United States Court of Appeals, Tenth Circuit

August 28, 2019

RAJESH SINGH, Ph.D., Plaintiff - Appellee/Cross-Appellant,
v.
DAVID P. CORDLE, Ph.D., Defendant-Appellant/Cross-Appellee, and MICHAEL D. SHONROCK, Ph.D.; GWEN ALEXANDER, Ph.D.; ANDREW J.M. SMITH, Ph.D.; EMPORIA STATE UNIVERSITY, Defendants - Cross-Appellees. RAJESH SINGH, Ph.D., Plaintiff - Appellant,
v.
MICHAEL D. SHONROCK, Ph.D.; DAVID P. CORDLE, Ph.D.; GWEN ALEXANDER, Ph.D.; ANDREW J.M. SMITH, Ph.D.; EMPORIA STATE UNIVERSITY, Defendants - Appellees.

          Appeals from the United States District Court for the District of Kansas (D.C. No. 2:15-CV-09369-JWL)

          David R. Cooper, Fisher, Patterson, Sayler & Smith, L.L.P., Topeka, Kansas for Defendants/Appellant/Cross-Appellees.

          Donald N. Peterson, II (Sean M. McGivern, on the briefs), Graybill & Hazlewood LLC, Wichita, Kansas for Plaintiff/Appellee/Cross-Appellant.

          Before LUCERO, HARTZ, and CARSON, Circuit Judges.

          HARTZ, CIRCUIT JUDGE.

         Beginning in August 2009, Plaintiff Rajesh Singh worked as an untenured professor in the School of Library and Information Management (SLIM) at Emporia State University (ESU). He was informed in February 2014 that his annual contract would not be renewed. He sued ESU and various administrators in their individual capacities, asserting several retaliation and discrimination claims under Title VII of the Civil Rights Act of 1964, 42 U.S.C. § 2000e et seq.; the Kansas Act Against Discrimination (KAAD), K.S.A. § 44-1001 et seq.; and the Civil Rights Act of 1871, 42 U.S.C. § 1983. The United States District Court for the District of Kansas granted summary judgment for Defendants on every claim except one: a First Amendment retaliation claim under § 1983 against Provost David Cordle.

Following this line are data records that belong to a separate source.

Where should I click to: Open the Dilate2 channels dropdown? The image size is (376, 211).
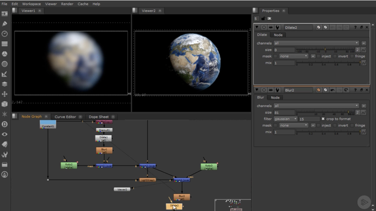click(x=316, y=43)
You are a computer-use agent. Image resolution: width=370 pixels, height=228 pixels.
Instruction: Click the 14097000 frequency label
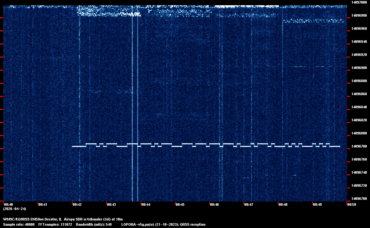coord(359,2)
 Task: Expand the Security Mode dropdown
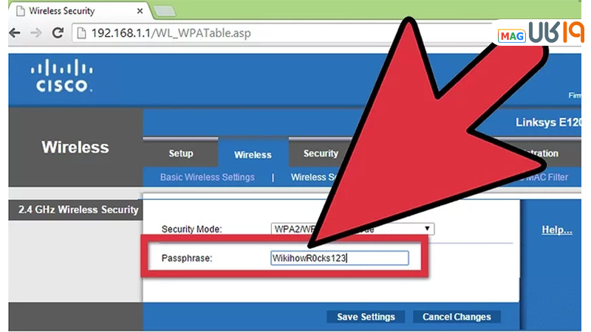coord(428,229)
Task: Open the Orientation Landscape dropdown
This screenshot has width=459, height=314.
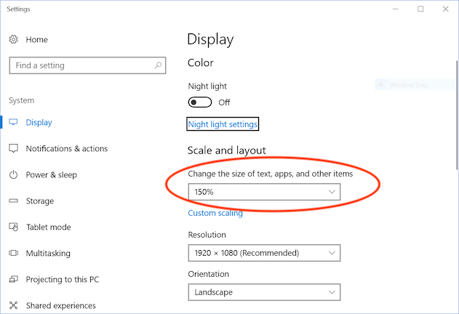Action: 263,292
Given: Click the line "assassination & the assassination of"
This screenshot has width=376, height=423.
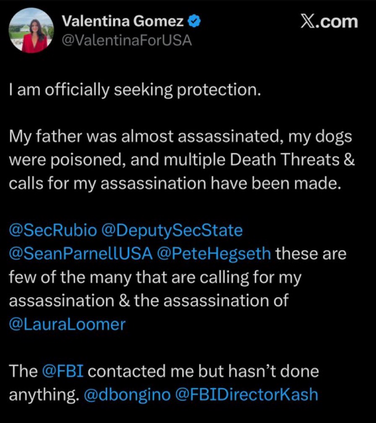Looking at the screenshot, I should coord(149,301).
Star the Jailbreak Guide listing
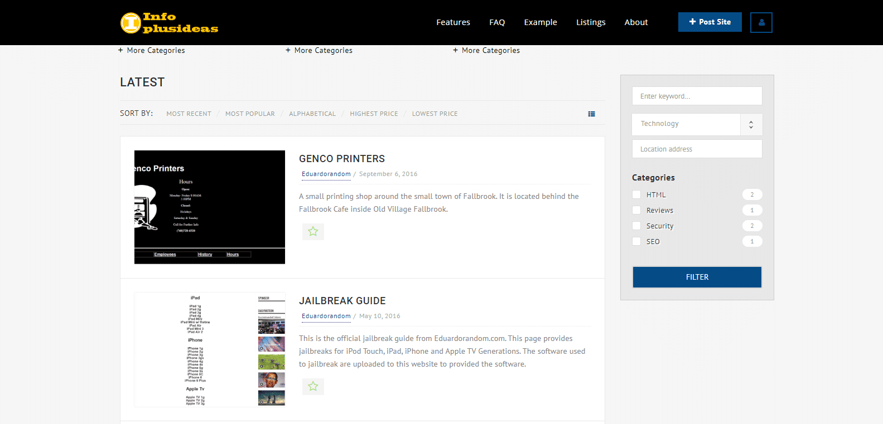This screenshot has height=424, width=883. pos(313,387)
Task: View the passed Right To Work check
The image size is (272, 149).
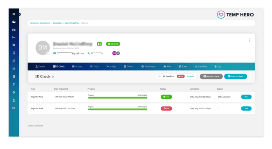Action: (x=246, y=97)
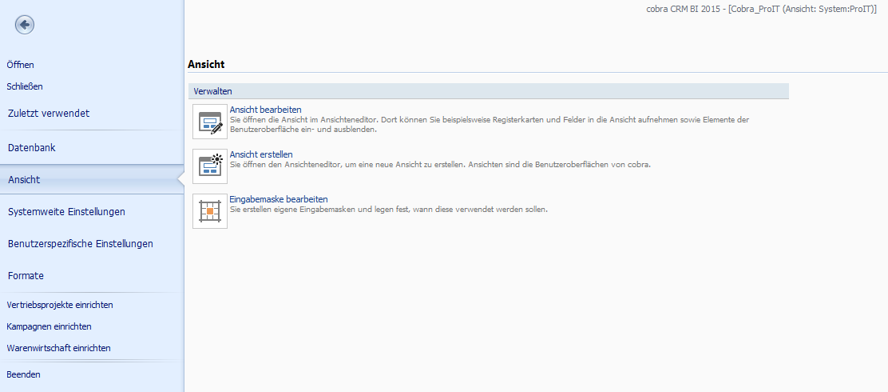Click the Ansicht bearbeiten pencil icon

pyautogui.click(x=210, y=122)
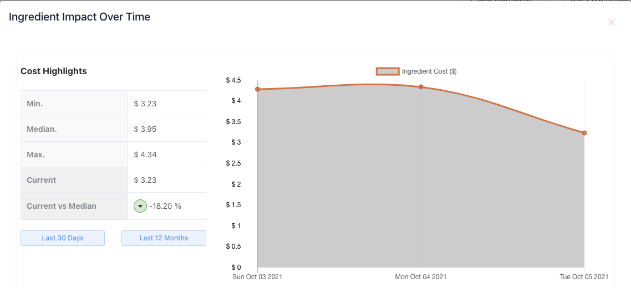Image resolution: width=631 pixels, height=288 pixels.
Task: Click the -18.20 % percentage value
Action: tap(165, 206)
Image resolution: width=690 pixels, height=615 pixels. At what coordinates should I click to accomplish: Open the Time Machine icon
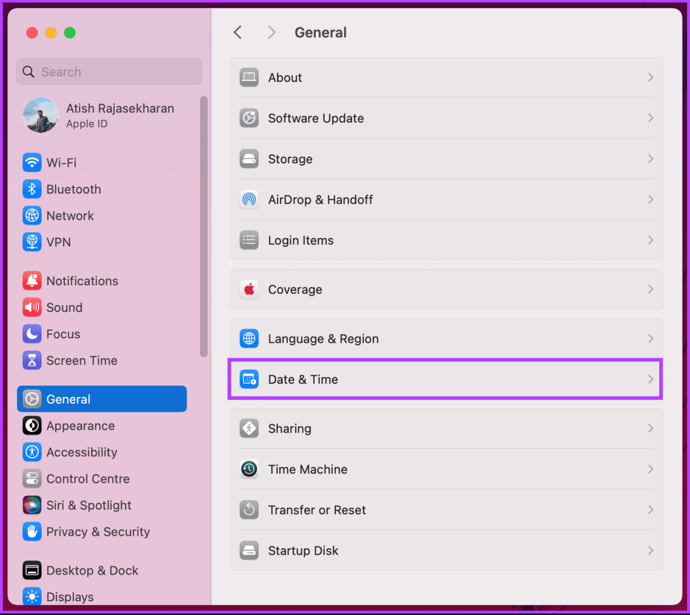249,469
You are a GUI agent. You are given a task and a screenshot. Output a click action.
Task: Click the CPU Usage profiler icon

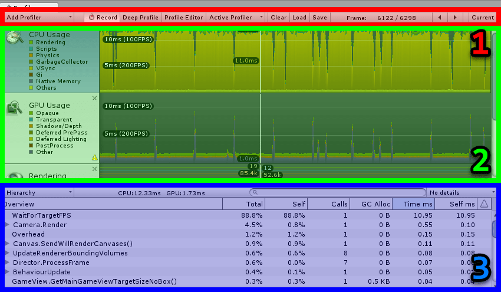pyautogui.click(x=15, y=37)
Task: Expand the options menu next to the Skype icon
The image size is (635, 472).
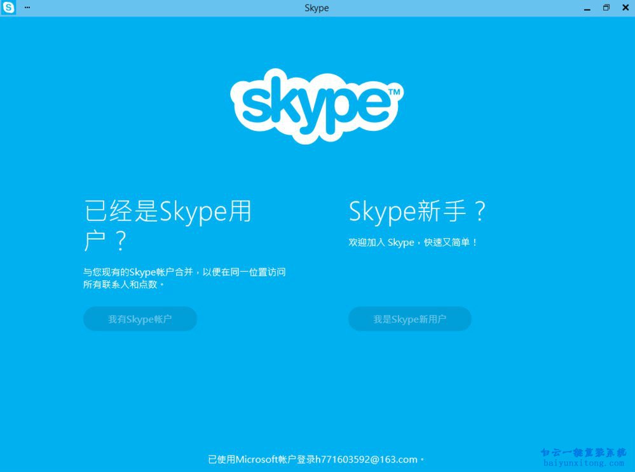Action: click(27, 8)
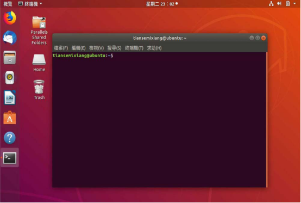Open the 編輯(E) menu
The image size is (301, 203).
79,48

         Provost Cordle appealed from the denial of summary judgment on the ground that he was entitled to qualified immunity. The district court then certified as final under Fed.R.Civ.P. 54(b) its order granting summary judgment on all other claims, and Plaintiff filed a cross-appeal. The cross-appeal challenges the district court's grant of summary judgment on (1) Plaintiff's claims that ESU and the individual Defendants discriminated against him by not renewing his contract, and (2) his claims that ESU and the individual Defendants retaliated against him for filing discrimination complaints with ESU's human resources department and the Kansas Human Rights Commission (KHRC). The claims against ESU are brought under Title VII and the KAAD, and the claims against the individual Defendants are brought under § 1983.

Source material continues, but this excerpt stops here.